0 Replies Latest reply on Apr 10, 2018 9:46 AM by mhedayati87

    Dual-port RDMA Throughput Issue

    mhedayati87

      I have two nodes connected with dual-port Mellanox Connext-X3 VPI HCAs via an IB switch. The nodes are two socket machines with Hasswell CPUs and 2 16GB DIMMs per each socket (totaling 64GB).

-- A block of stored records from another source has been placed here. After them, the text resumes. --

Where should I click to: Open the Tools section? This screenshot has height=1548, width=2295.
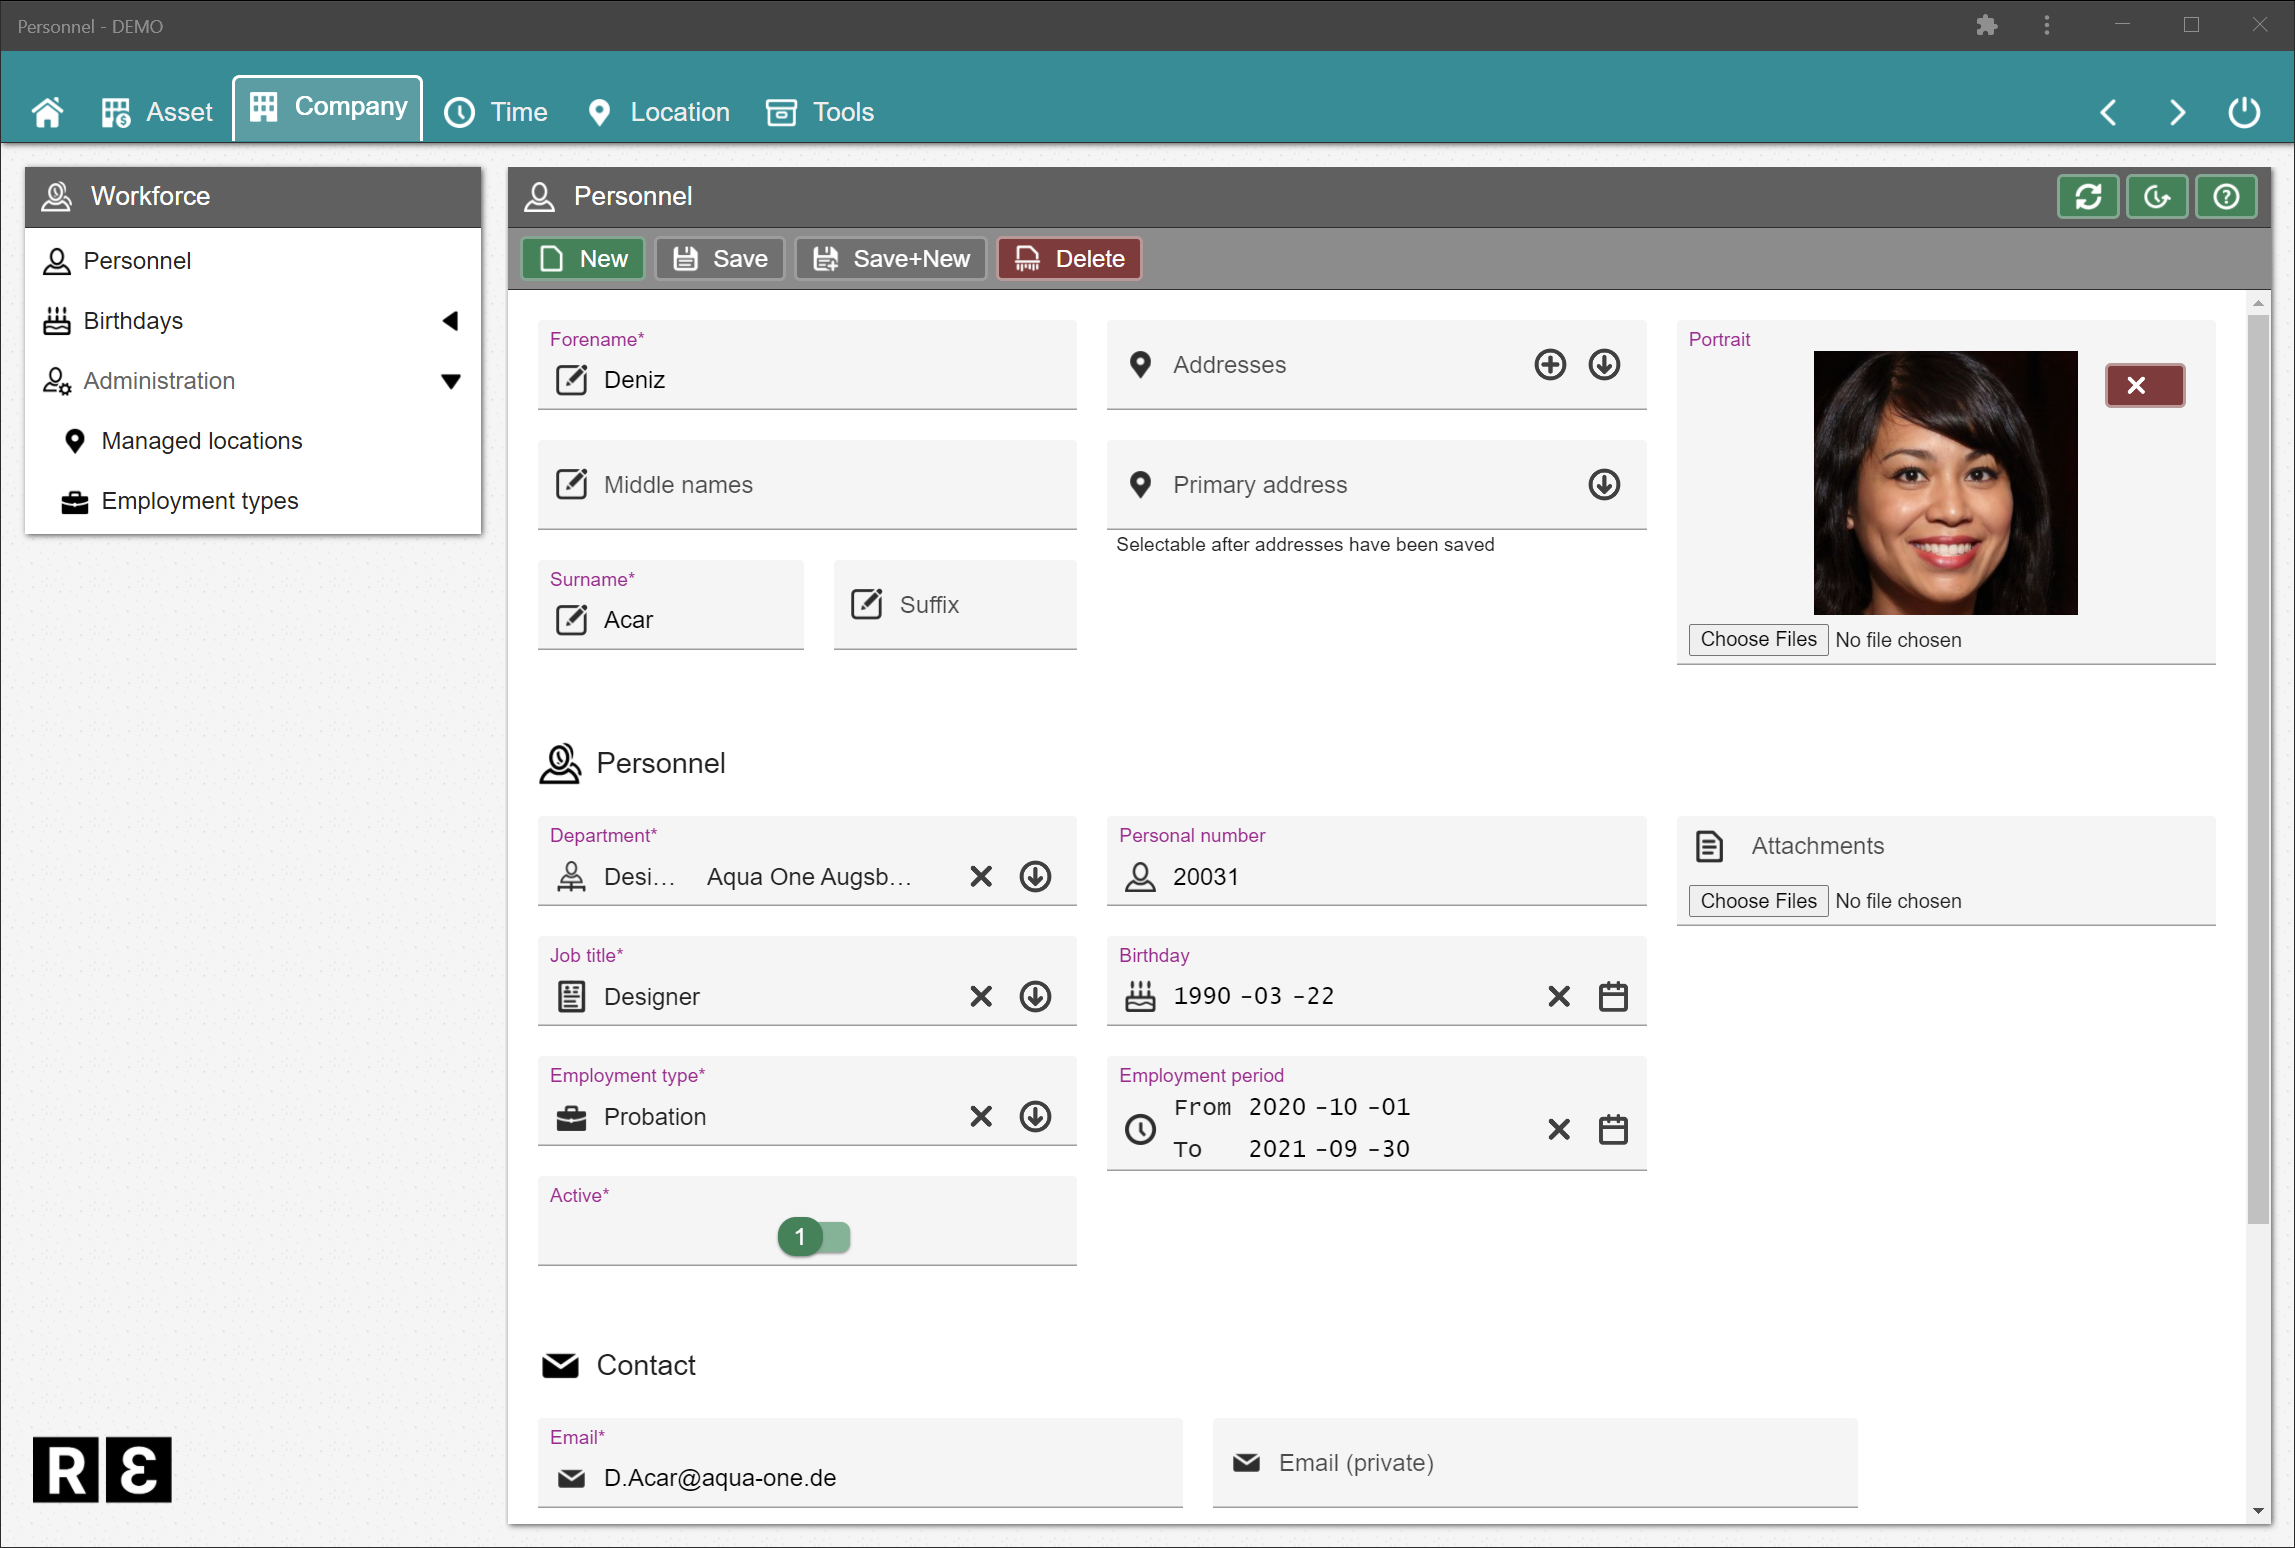pos(820,111)
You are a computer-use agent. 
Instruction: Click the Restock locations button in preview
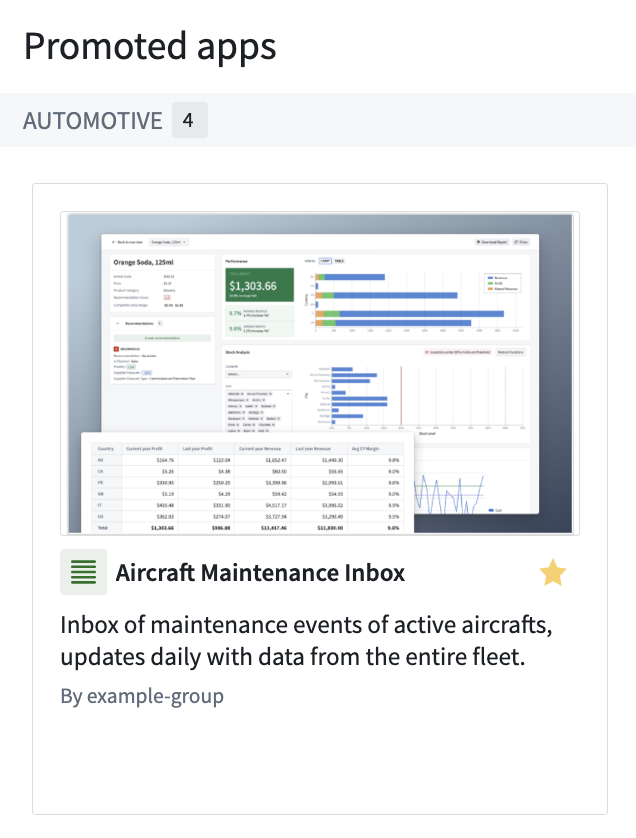510,352
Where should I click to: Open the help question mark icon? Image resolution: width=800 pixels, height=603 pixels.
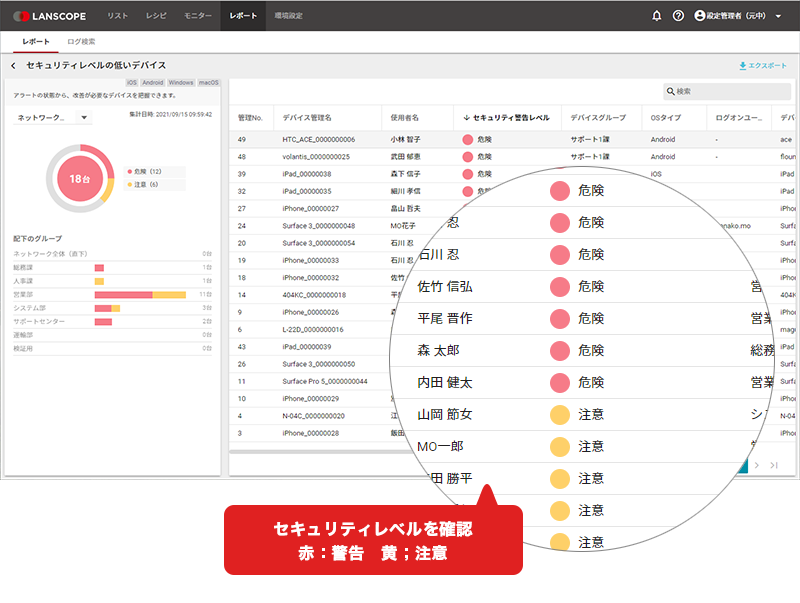(679, 16)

Everything seems to work perfectly, except for the performance numbers that don't seem right.

      When I run ib_read_bw benchmark:

      server# ib_read_bw --report_gbits
      client# ib_read_bw server --report_gbits

      ---------------------------------------------------------------------------------------
      #bytes #iterations BW peak[Gb/sec] BW average[Gb/sec] MsgRate[Mpps]
      65536 1000 37.76 37.76 0.072016

      ---------------------------------------------------------------------------------------

       

      But when I run dual-port:

      server# ib_read_bw --report_gbits -O
      client# ib_read_bw server --report_gbits -O
      ---------------------------------------------------------------------------------------
      #bytes #iterations BW peak[Gb/sec] BW average[Gb/sec] MsgRate[Mpps]
      65536 2000 52.47 52.47 0.100073
      ---------------------------------------------------------------------------------------

       

      I only get less than 40% improvement (am I wrong to expect ~2x the single port bandwidth)?

      I don't know what could be the bottleneck here and how to find it.

      Other configurations that may be helpful:

      • Each socket has 8 cores, overall each machine has 32 HTs
      • Each DIMM provides ~14GB/s bw (per socket mem-bw: ~28 GB/s, overall ~56 GB/s)
      • I used Mellanox's Auto Tuning Utility tool to tune the interrupts.
      • IB links are 4X 10.0 Gbps (FDR10) -- each 40 Gb/s
      • I am using Mellanox OFED 4.3.
      • Running on Fedora 22 with 4.15 kernel.